Una nuova chiesa fu costruita, anche se non si sa di preciso con quali mezzi economici. Nel 1594, in una nuova visita del cardinale Agostino Valier, la chiesa era stata già benedetta, nonostante il pavimento non fosse ancora stato ultimato e gli altari fossero ancora appoggiati in maniera provvisoria alle pareti.
Il ponte sull'Adige
Tra il 1700 e il 1800 doveva funzionare tra la riva sinistra e destra dell’Adige un porto di discrete dimensioni. A Begosso in particolare era stata realizzata una banchina che permetteva l’attracco di barconi adibiti al trasporto di ghiaia.
Funzionava regolarmente un traghetto tra Carpi e Begosso, che permetteva un rapido scambio di merci tra una riva e l’altra del fiume, permettendo il rifornimento di importanti mercati, come quello di Montagnana.
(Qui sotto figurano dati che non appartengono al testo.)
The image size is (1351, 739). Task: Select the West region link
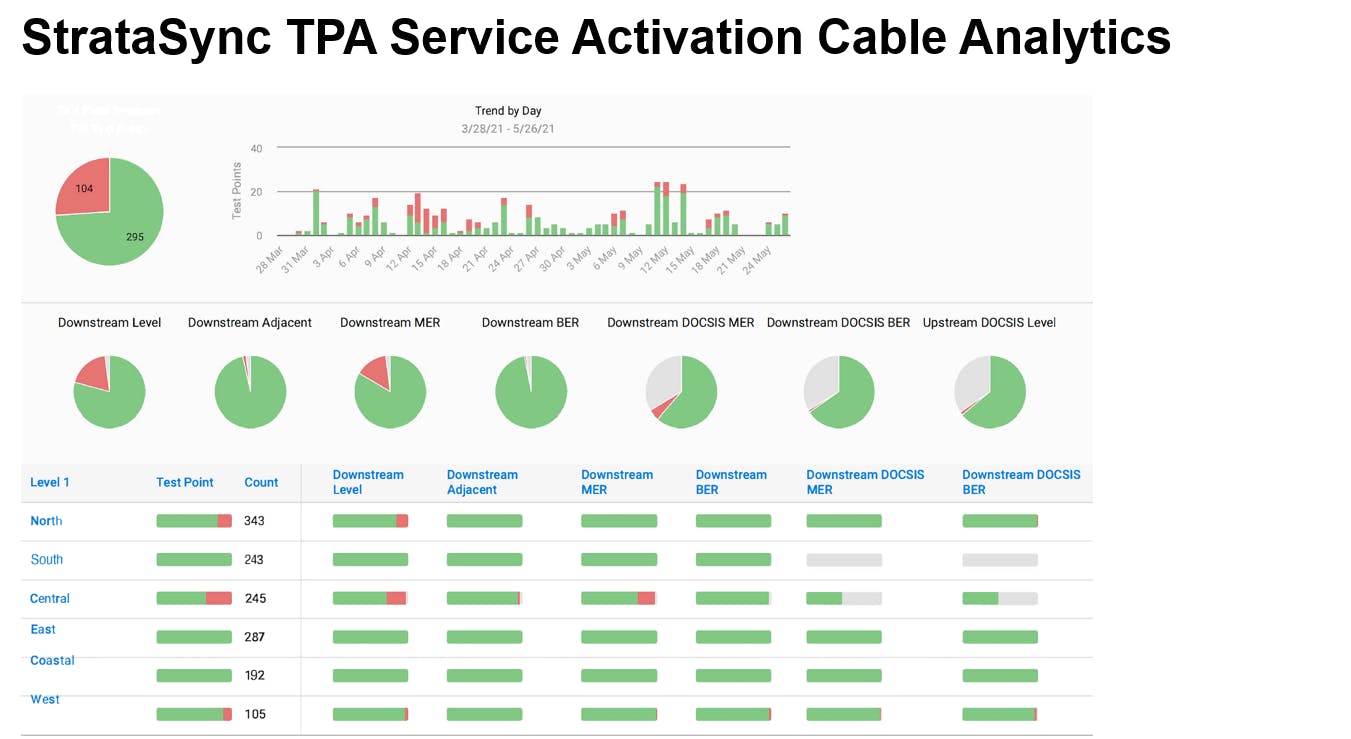tap(44, 699)
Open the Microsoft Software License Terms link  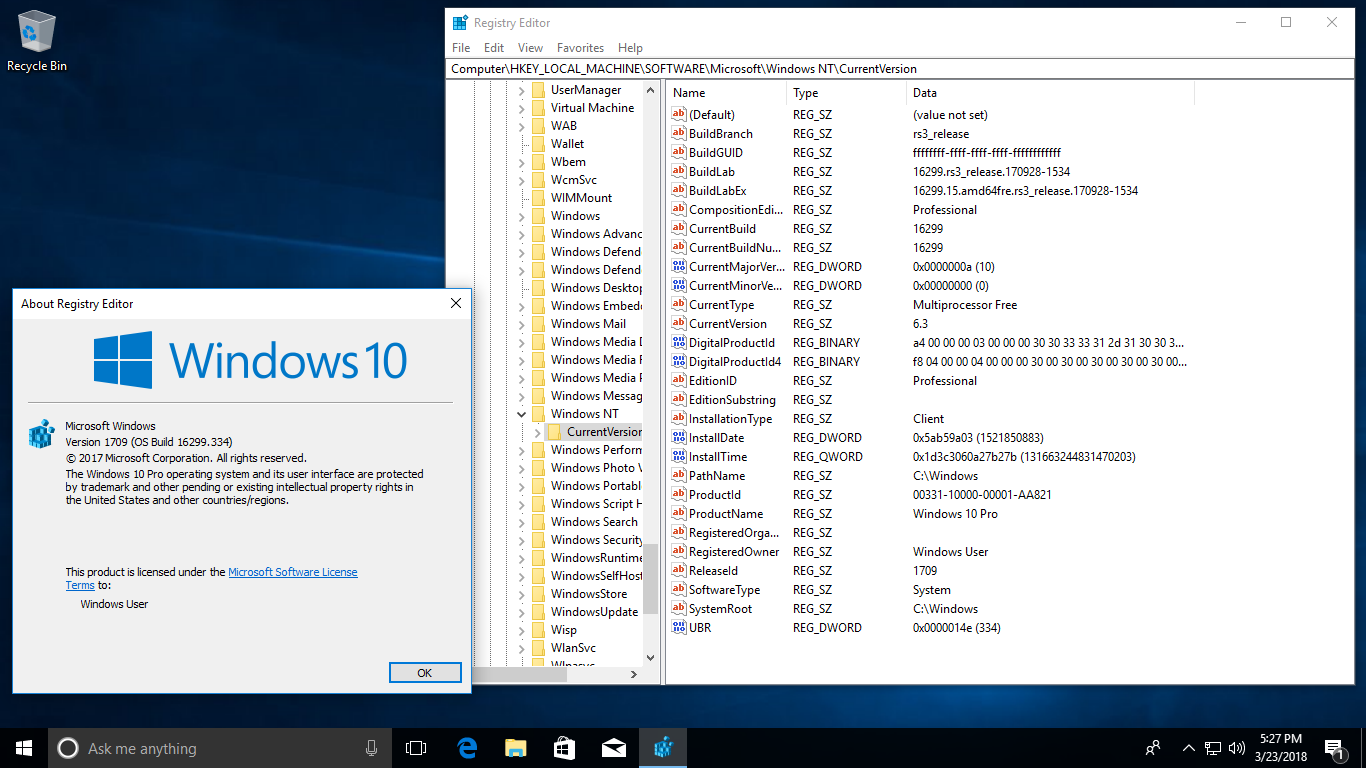(x=292, y=572)
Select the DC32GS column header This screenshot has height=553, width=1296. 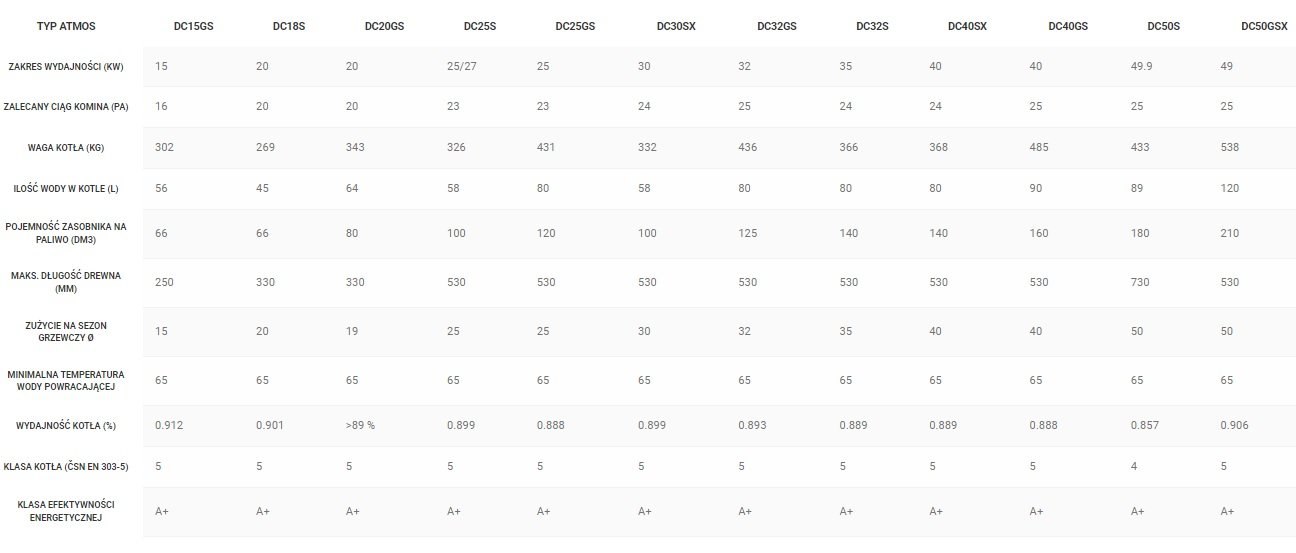777,26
Da un documenti del 17 Maggio 1834 inviato dalla deputazione di Villa Bartolomea a Legnago veniamo a sapere della distruzione del porto, avvenuta ad opera delle truppe nel 1813. Il porto venne allora sostituito da un piccolo battello, la Finanza, sopra con il quale potevano attraversare il fiume solo piccoli “ruotabili”. A causa di questa riduzione del trasporto il commercio di strami, il più importante presente in precedenza, venne ad esaurirsi, con non pochi danni ai proprietari di campi sia alla destra che alla sinistra del fiume.
Nichesola
Il nome, in antichità Nauclesiola, Nichexuola e Neclosola, sembra derivare dall’omonima famiglia, ricca proprietaria terriera e sembra esistesse già attorno al 1000.
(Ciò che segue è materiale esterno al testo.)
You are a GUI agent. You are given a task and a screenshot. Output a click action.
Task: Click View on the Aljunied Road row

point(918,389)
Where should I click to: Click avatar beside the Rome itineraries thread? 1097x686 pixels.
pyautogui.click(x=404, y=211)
Nichesola è nominata per la prima volta nel 1154 in un diploma di Federico Barbarossa: “Nauclesiola nominatur in Diplomate Federici Regis an. 1154 et firmatur Episcopo Veronesi loquendo de pluribus locis in simul”, come ci riporta il Muselli.
Il paese è citato anche in un altro messaggio dell’imperatore del 1184, nel quale il Barbarossa concedeva al vescovo Ogniben i paesi di “Roverclara, Anglare, Liniaco et Nauchesola et Begossio, Carpi et Reda” nei pressi di Minerbe.
Il piccolo paese diede alla luce personaggi di spicco della politica veronese, acquisendo così una certa importanza.
La chiesa di Nichesola
Venne eretta nel 1330, almeno secondo quanto confermato dal Vescovo De Bonis, che venne in visita a Nichesola nel 1780.
La chiesa, dedicata sin dalle origini a San Celestino, nel 1500 sembra ne custodisse anche un quadro di valore, attestato da una relazione del vescovo datata al 1530.
L’interno della chiesetta raccoglie importanti testimonianze artistiche: alle pareti sono visibili affreschi datati al 1478, scoperti solo durante i lavori di restauro del 1947. Altri affreschi furono scoperti nei lavori di consolidamento del 1980: circa 2 metri quadri di parete affrescata che si trovava originariamente nella zona antistante all’abside.
Le chiesa nei secoli è stata infatti “ruotata” di 180 gradi. L’altare, ad esempio, si trovava in origine dove ora si trova la porta d’ingresso. La rotazione fu dovuta al fatto che si decise di costruire nuove case lungo l’attuale strada principale, opposta a dove all’epoca si trovata la piazza centrale del paese.
La chiesetta probabilmente sotto le proprie pareti nasconde ancora segreti ed opere d’arte. Le ultime scoperte risalgono a pochi anni fa, precisamente al 1999. Chissà cos’altro verrà alla luce nei prossimi anni.